<レッドソックス5−10マリナーズ>
ブルペンでマリナーズ佐々木主浩投手が素早く立ち上がった。5点リードで迎えた9回裏。1死満塁のピンチで、出番が巡ってきた。急いで投球練習をすると走ってマウンドへ向かう。中盤まで接戦も8回表に5点をリードし、出番は消えたかに見えた。だが佐々木は緊張感を切っていなかった。「こんなこともあるさ」。そうつぶやき、ボールを手にした。心の準備は万全だった。
ピンチを職場とする佐々木の投球に遊び球はない。レッドソックスの5番オレアリーへの初球。気迫を込めた91マイル(約145キロ)の速球は一塁へのゴロとなった。佐々木は一塁へベースカバーに走る。ボールはオルルドからギーエンを経て、佐々木のグラブに収まる。併殺でゲームセット。わずか1球でピンチを切り抜けた。リーグトップを独走する15セーブ目をマークし、チームの連敗を2でストップさせた。

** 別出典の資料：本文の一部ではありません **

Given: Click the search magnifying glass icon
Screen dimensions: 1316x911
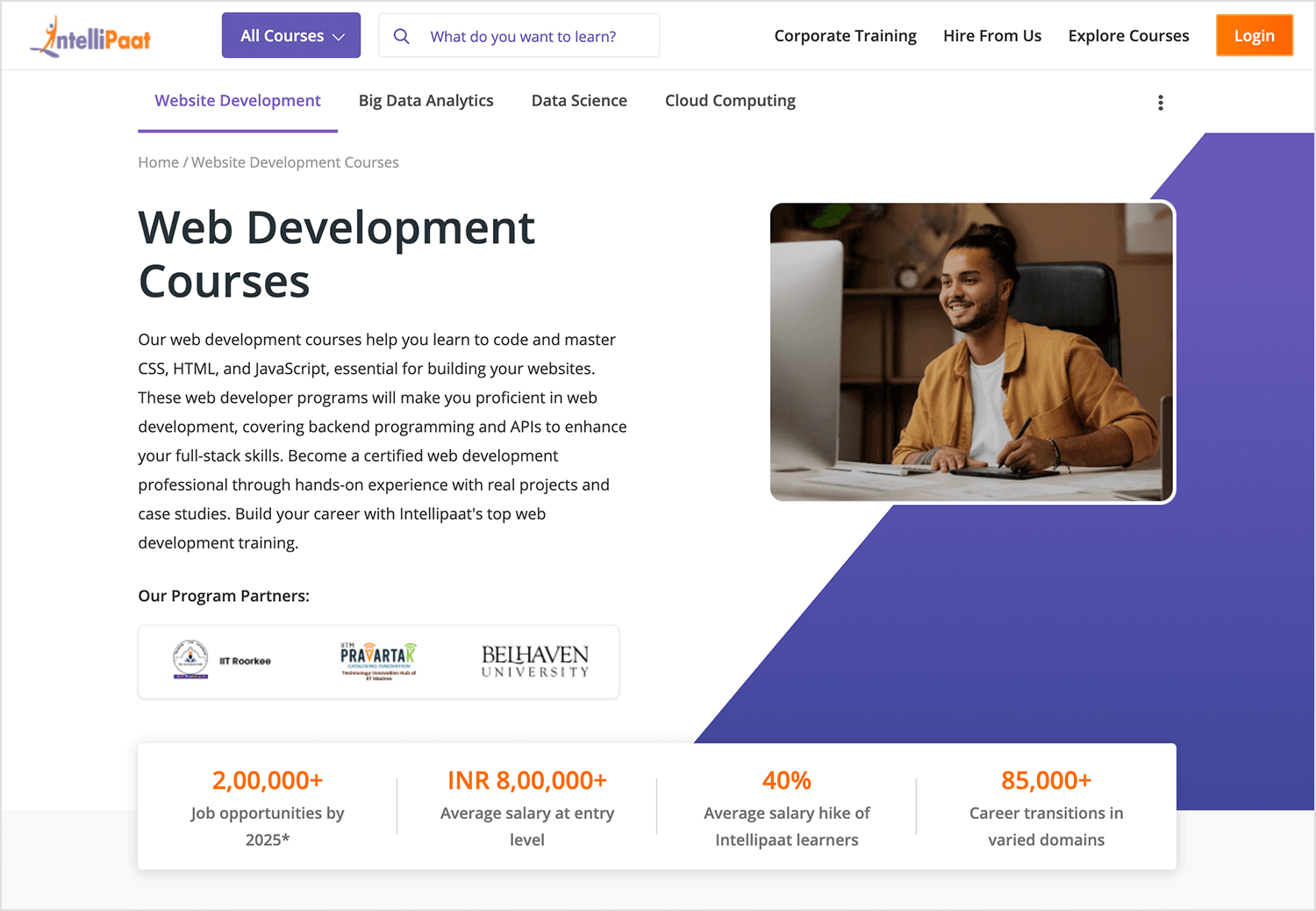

「5点リードしていたけど、どうなるか分からないんで気持ちだけは切らないようにしていた。結果的に1球だけど、きっちり終わってよかった。それだけですよ」。1球でのセーブは229セーブを挙げた横浜でも経験がない。9回裏が始まる前、佐々木は右翼後方にあるブルペンを飛び出し右翼イチローのキャッチボールの相手をしていた。万が一のため、少しでも体を動かしておく。豊富な経験からくる工夫があればこそ、初球から生きた球を投げられる。
投球練習を始める前には球審から警告を受けていた。この日の試合は死球や打者付近への投球をめぐり、何度も両軍監督がエキサイトする場面があった。「次に打者付近への投球があれば、退場処分になる」。敵地に漂う不穏な空気も感じた。だが冷静だった。「点差があるから1発に気をつける場面。もともと内角なんか投げないよ」。当然のように、あっさりと1球でケリをつけた。だがその1球にメジャーを代表するクローザーの貫録がにじみ出ていた。